Congo Crash-30 Die

All 22 on board the plane — 16 passengers and six crew — were killed, as well as up to eight people on the ground

[Africa News Update]

At least 30 people were killed Thursday after a plane crashed in a poor, crowded suburb of Kinshasa right after takeoff, according to a Congolese Ministry of Information official.

Image taken from television shows what remains of one of the Antonov’s two engines.

All 22 on board the plane — 16 passengers and six crew — were killed, as well as up to eight people on the ground, according to Jean-Pierre Eale, an aide to the Democratic Republic of Congo’s information minister.

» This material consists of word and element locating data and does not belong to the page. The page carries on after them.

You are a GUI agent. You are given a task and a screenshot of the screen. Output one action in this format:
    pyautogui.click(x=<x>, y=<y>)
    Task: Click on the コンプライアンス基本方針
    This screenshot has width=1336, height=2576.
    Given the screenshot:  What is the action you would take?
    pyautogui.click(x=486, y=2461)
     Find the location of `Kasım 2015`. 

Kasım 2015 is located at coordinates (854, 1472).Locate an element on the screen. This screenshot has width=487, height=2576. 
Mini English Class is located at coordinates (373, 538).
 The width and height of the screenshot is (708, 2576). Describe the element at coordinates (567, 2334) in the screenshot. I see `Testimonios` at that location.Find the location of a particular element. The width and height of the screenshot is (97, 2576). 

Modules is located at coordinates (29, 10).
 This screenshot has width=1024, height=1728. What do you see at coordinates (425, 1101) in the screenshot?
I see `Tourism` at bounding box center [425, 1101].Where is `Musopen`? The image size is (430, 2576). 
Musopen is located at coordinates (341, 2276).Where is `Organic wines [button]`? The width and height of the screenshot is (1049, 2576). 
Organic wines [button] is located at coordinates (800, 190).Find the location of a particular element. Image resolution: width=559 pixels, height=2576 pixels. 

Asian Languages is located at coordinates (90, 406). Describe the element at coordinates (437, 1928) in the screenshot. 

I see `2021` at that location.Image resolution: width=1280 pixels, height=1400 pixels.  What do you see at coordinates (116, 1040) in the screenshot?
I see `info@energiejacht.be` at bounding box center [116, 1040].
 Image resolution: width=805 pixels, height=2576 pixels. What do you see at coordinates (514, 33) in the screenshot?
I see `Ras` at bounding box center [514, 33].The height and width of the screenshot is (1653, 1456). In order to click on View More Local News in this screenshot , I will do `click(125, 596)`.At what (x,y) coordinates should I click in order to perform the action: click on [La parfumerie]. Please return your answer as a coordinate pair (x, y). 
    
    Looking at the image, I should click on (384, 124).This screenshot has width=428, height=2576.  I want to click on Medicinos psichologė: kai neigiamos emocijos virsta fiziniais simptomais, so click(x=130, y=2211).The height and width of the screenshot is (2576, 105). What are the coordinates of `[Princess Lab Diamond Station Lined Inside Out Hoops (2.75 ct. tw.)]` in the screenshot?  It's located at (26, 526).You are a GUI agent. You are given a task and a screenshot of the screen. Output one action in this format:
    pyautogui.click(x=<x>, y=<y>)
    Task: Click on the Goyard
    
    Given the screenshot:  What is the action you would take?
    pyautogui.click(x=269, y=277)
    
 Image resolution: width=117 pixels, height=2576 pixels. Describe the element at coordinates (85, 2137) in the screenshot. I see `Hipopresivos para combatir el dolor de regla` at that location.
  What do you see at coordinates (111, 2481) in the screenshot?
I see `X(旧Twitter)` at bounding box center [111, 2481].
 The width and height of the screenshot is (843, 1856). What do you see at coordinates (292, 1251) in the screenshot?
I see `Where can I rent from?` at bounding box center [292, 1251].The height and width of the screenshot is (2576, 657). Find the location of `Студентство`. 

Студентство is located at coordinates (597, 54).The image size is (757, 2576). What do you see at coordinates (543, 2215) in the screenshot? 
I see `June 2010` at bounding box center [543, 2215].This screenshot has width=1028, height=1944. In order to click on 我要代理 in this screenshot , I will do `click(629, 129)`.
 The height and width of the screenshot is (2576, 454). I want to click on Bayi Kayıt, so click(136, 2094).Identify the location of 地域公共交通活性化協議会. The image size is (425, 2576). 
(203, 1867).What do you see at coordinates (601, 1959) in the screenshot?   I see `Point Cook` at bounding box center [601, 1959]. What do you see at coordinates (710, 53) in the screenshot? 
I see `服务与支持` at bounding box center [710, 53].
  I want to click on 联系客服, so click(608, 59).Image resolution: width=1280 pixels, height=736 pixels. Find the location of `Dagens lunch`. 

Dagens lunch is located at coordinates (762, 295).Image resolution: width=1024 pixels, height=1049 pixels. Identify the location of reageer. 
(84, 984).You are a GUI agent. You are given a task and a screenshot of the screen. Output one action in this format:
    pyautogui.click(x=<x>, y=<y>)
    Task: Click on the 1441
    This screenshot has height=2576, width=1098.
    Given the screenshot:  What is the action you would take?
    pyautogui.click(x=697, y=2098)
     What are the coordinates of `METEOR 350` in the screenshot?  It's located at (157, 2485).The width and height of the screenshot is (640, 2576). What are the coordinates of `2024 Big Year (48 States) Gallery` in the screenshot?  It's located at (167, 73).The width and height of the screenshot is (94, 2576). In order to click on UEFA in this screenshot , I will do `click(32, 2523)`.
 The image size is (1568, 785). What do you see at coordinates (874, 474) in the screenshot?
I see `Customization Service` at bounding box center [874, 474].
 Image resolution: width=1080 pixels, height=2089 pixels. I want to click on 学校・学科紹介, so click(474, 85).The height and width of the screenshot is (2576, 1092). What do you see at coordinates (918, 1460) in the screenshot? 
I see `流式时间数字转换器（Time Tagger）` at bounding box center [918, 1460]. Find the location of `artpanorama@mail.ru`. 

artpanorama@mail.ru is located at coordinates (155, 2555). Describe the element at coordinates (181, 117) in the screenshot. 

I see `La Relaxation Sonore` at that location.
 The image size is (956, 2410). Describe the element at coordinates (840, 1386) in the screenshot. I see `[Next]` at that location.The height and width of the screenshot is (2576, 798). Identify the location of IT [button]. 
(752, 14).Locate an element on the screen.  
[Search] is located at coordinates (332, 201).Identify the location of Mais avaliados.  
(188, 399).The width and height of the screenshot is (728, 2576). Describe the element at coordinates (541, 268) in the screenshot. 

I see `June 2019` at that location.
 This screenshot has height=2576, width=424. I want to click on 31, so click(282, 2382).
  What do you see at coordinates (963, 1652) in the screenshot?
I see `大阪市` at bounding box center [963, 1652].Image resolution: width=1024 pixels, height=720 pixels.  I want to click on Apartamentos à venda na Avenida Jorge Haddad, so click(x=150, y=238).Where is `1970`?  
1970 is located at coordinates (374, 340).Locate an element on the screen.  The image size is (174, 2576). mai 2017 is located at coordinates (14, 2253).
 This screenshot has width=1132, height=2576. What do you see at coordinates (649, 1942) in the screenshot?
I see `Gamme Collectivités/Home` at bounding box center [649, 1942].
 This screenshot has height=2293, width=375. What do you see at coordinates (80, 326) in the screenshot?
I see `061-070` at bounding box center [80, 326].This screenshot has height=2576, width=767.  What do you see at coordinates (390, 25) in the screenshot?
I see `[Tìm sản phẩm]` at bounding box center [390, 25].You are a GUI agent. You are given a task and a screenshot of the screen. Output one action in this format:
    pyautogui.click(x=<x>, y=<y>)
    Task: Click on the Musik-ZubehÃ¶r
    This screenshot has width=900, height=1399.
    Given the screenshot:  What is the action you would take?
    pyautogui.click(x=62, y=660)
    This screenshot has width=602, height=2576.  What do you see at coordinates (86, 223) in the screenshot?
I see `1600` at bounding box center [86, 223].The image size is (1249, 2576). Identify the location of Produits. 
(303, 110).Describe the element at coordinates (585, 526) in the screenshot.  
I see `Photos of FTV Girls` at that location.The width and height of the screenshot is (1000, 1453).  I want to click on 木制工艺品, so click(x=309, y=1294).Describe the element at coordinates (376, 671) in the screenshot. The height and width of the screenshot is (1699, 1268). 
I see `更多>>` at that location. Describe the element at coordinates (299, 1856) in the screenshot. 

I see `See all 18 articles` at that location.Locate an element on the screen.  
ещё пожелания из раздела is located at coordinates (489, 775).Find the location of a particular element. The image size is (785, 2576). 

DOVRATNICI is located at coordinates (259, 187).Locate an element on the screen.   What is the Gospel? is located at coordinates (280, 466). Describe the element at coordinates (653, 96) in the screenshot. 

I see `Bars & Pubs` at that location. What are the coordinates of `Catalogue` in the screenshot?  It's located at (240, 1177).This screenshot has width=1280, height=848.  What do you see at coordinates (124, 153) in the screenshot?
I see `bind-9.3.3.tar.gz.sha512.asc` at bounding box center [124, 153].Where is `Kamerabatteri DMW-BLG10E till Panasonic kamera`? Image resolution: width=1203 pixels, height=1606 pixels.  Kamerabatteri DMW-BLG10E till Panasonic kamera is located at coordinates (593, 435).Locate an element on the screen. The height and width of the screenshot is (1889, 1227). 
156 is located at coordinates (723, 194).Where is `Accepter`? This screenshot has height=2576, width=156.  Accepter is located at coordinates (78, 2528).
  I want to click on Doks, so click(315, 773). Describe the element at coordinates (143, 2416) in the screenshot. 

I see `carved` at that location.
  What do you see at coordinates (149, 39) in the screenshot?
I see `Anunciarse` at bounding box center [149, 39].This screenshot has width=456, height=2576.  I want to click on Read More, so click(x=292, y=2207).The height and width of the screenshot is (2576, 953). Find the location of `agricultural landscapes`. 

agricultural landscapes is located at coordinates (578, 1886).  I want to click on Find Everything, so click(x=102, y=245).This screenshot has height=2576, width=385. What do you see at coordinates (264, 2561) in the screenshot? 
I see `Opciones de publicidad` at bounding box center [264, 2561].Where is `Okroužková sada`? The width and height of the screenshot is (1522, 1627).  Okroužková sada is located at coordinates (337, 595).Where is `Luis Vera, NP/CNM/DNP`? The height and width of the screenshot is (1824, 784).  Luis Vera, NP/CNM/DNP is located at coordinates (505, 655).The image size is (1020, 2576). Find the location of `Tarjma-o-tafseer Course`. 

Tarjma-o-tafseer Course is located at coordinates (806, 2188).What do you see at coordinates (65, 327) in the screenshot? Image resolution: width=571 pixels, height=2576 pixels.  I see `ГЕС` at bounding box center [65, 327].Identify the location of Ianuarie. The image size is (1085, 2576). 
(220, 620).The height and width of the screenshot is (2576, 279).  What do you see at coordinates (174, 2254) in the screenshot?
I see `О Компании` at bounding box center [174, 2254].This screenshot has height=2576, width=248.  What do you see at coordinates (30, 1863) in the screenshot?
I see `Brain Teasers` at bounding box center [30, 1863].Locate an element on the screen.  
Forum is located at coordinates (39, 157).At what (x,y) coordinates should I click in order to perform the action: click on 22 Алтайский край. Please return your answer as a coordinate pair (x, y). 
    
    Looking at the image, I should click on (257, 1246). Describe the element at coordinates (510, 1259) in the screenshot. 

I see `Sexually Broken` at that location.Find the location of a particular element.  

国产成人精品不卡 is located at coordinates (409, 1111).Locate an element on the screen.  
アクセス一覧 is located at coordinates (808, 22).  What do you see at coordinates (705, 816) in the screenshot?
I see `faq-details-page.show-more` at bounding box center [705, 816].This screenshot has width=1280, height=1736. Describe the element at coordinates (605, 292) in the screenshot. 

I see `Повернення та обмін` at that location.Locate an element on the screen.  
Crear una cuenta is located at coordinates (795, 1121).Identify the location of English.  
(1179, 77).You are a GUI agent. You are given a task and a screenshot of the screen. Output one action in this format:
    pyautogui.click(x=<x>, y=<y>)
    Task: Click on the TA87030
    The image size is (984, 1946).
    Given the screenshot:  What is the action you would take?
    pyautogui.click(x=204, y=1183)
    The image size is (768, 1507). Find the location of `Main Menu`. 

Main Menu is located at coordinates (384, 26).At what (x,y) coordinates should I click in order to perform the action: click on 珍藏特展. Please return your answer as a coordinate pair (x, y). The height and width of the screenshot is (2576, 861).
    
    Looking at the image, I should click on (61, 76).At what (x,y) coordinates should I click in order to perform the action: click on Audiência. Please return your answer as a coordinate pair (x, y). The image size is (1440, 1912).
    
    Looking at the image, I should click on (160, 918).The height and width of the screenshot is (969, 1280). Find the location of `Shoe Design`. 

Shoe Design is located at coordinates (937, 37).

The Russian-made Antonov-26 crashed into at least one house near a crowded marketplace in the country’s capital, Kinshasa, Congolese officials said.

It took off from Kinshasa International Airport, also known as N’Djili International Airport, around 10:40 a.m. en route to Tshikapa in the southern part of the country near the Angolan border, Eale and other Congolese officials said.

A few minutes after takeoff, the plane experienced problems and began dumping fuel before establishing radio contact with the airport’s tower, Eale said. Just as it radioed the tower, the plane crashed into the suburb of Masina, he said.

Video of the scene showed smoldering wreckage, including what appeared to be one of the Antonov-26’s two turboprop engines and the charred remains a building. Dozens of men hoisted a water hose to douse the flames.

Joseph Prior, director of the local Doctors without Borders mission, said he and his colleagues treated around 10 or 15 people who suffered third-degree burns after the plane crashed into their homes. “It was mostly chaos and confusion all over the place,” he told CNN International. He described the neighborhood as “quite a shantytown” with “lots of ramshackle houses.”

The aircraft is owned by local airline El Sam and leased by the Malila company, Congolese transportation official Rashid Patel said. The Democratic Republic of Congo, formerly Zaire, has a dismal aviation record. There have been at least 24 plane crashes since last year — nearly half of them involving Russian-made Antonovs — according to Aviation Safety Network. Ten of the crashes since October 4, 2006, have resulted in 61 deaths.